Paper
Sunday, November 4, 2007

281
This presentation is part of : Adolescent Care Issues
Does Resilience Moderate the Associations between Parental Problem Drinking and Adolescents' Internalizing and Externalizing Behaviors?: A Study of Korean Adolescents
Hyun Hwa Lee, RN, MSN, School of Nursing, University of Michigan, Ann Arbor, MI, USA and James A. Cranford, PhD, Substance Abuse Research Center, University of Michigan, Ann Arbor, MI, USA.
Learning Objective #1: The learner will be able to understand that resilience moderates the associations between parental problem drinking and adolescentsí problem behaviors.
Learning Objective #2: The learner will be able to apply the concept of resilience into his/her intervention with children whose parents are problem drinker or alcohol dependent.

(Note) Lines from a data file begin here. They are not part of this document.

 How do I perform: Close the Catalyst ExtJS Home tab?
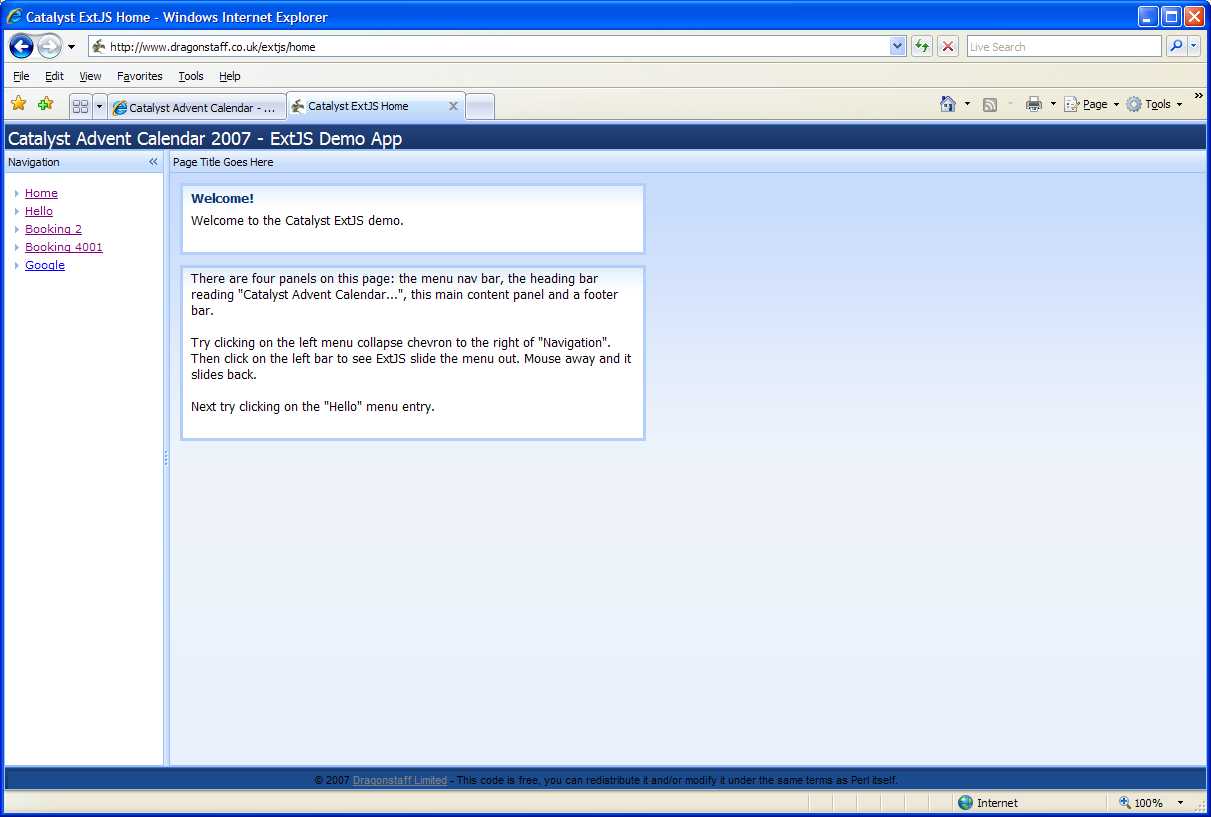pos(453,106)
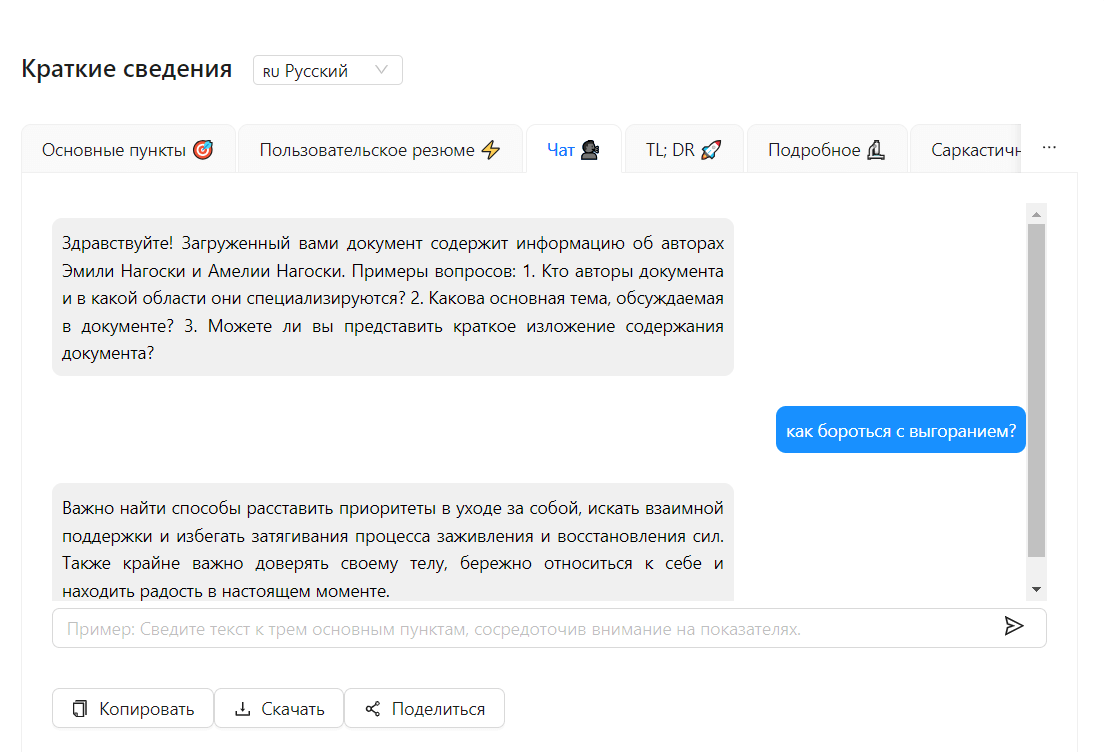Screen dimensions: 1104x752
Task: Open the Подробное tab
Action: pyautogui.click(x=826, y=150)
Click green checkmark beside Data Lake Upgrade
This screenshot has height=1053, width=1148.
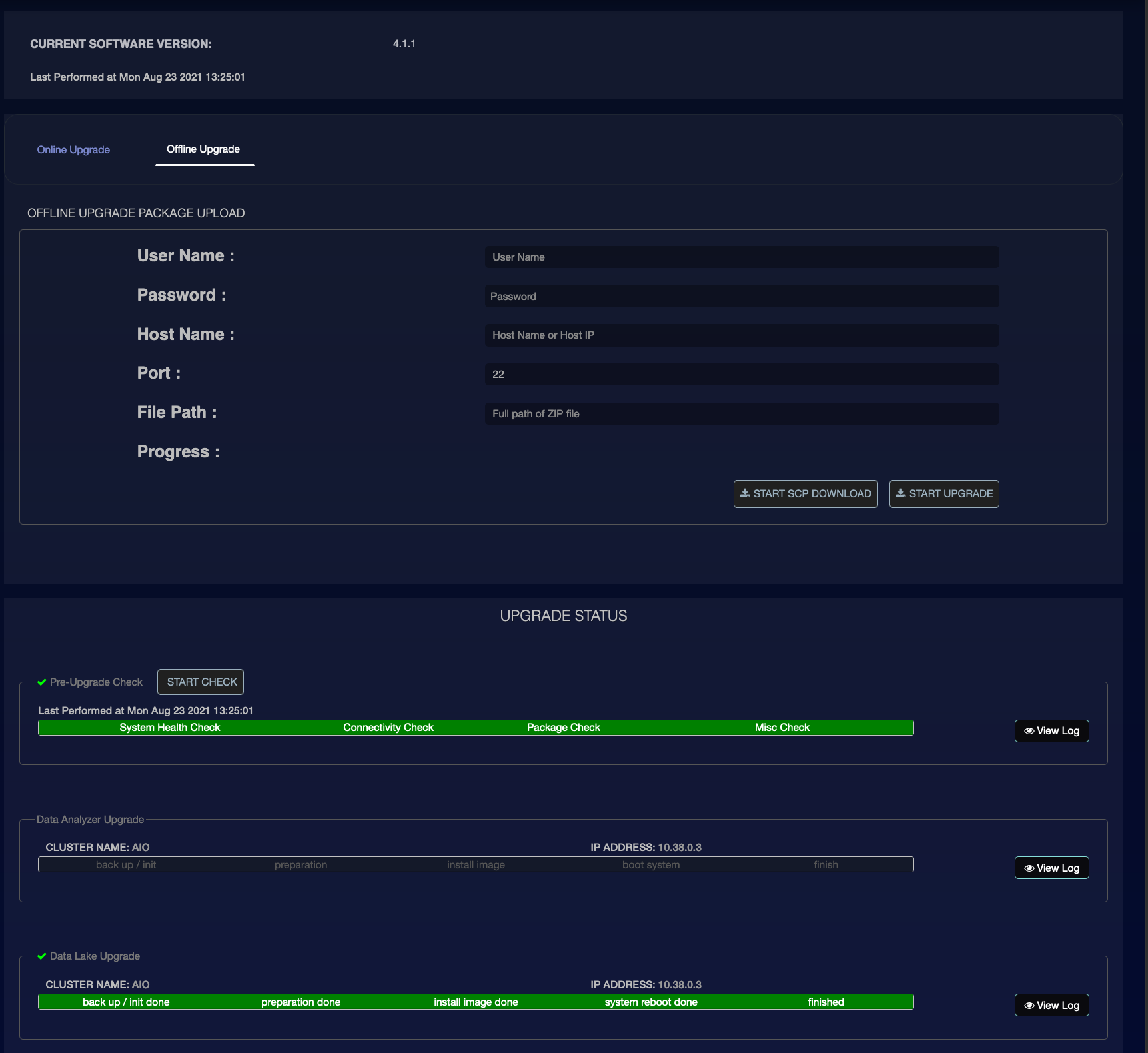42,956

Background:  This study examined the main and interactive effects of parental problem drinking and resilience on externalizing and internalizing behaviors among Korean adolescents, a population that has received little attention in resilience research.

Methods: Data were collected from 482 adolescents (mean age= 14.4 years, 57% girls) from four middle schools in two urban areas in Korea

Results: Hierarchical multiple regression analyses show that parental problem drinking was directly associated with externalizing and internalizing behaviors. Further, the effects of parental problem drinking on both outcomes were moderated by resilience, such that the negative effects of parental problem drinking decreased in magnitude as resilience increased.  Simple slope analyses showed that (1) the effects of parental problem drinking on externalizing behaviors was significant only at low levels of resilience and (2) the effects of parental problem drinking on internalizing behaviors was significant at low and average levels of resilience.  

Conclusions: Resilience appears to protect against the adverse effects of parental problem drinking among Korean adolescents. These results have implications for prevention and intervention efforts aimed at Korean Children of Alcoholics (COAs) and highlight the importance of identifying dimensions of resilience that may be culture-specific.